Ha ido Rajoy a Cataluña a no discutir. Asumiendo, en el mejor espíritu de su predecesor, que la nación es un concepto discutido y discutible, y no atreviéndose a decir delante de Mas que España es una gran nación, ha realizado una pirueta táctica desconcertante para los separatistas catalanes: ya que la nación es el conflicto, pues su existencia se fundamenta en la igualdad, no hablaré de ella, no importa si somos una nación o no, ahora somos un equipo. España es un equipo. Seguramente pensó que Cataluña, en el fondo, es el Barça, incluso menos que el Barça (el nuevo lema sería: “Catalunya, menos que un club”), o sea, un equipo, y que la metáfora-team iba a calar en el corazón sentimental
de los futbolizadísimos catalanes, que abjurarían de sus pretensiones y se postrarían entre llantos ante la posibilidad emocionante de una reforma constitucional que convirtiera a España en un equipo. Por supuesto, de la Masía. Y Rajoy sería Rosell. Incluso Rosell podría ser Rajoy, y así la Patronal y el Club estarían en manos de Rosell y Rosell. Mandando ellos en todo, que es lo que siempre quisieron, ya sólo les faltaría separarse de sí mismos. No hubiera sido malo tampoco haberle ofrecido a Mas la opción de presidir el equipo. Incluso una copresidencia Mas-Rajoy para enfrentarse al Bayern, digo a Merkel. 
La nueva Constitución o Estatutos del Club Españ/nya comenzaría así: Españ/nya es un club centenario, plural y asimétrico, compuesto de defensones, medionalidades y Messi. Se declaran diarios oficiales y únicos La Vanguardia y Sport. La cronista del Club será Pilar Rahola.

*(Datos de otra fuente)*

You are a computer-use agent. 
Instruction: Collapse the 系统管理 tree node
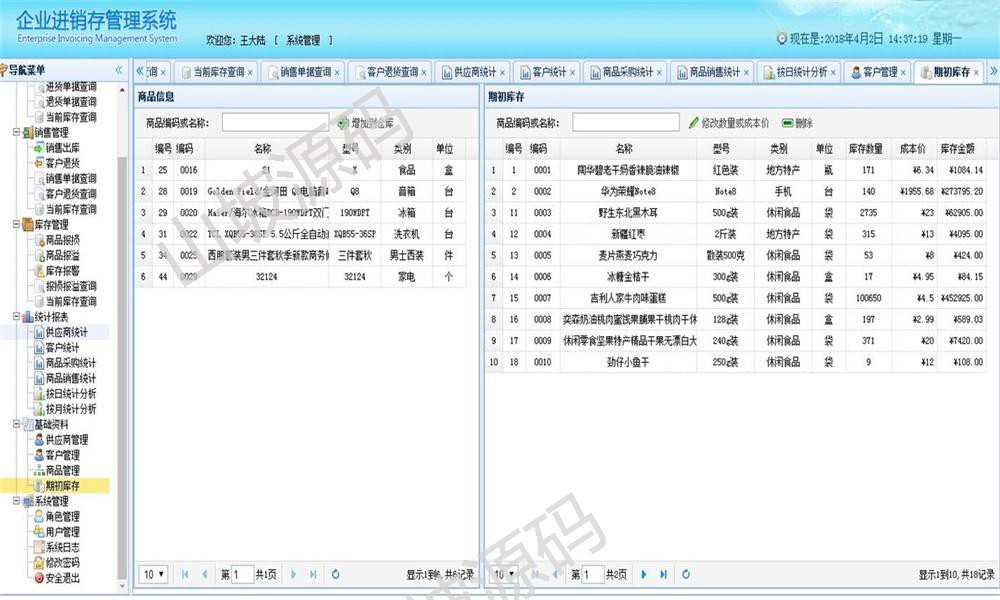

Se proclama que la Liga será siempre blaugrana y la felicidad y la armonía reinarán en el Club Españ/nya hasta el fin de los tiempos.
Resuelta así la crisis separatista de Cataluña, Rajoy habrá pasado a la Historia como el duro –más que pellejo de breva- hombre de Estado, perdón, de Club, que sofocó la independencia de Cataluña eliminando España, que era el problema. Un hombre providencial. Más que un presidente.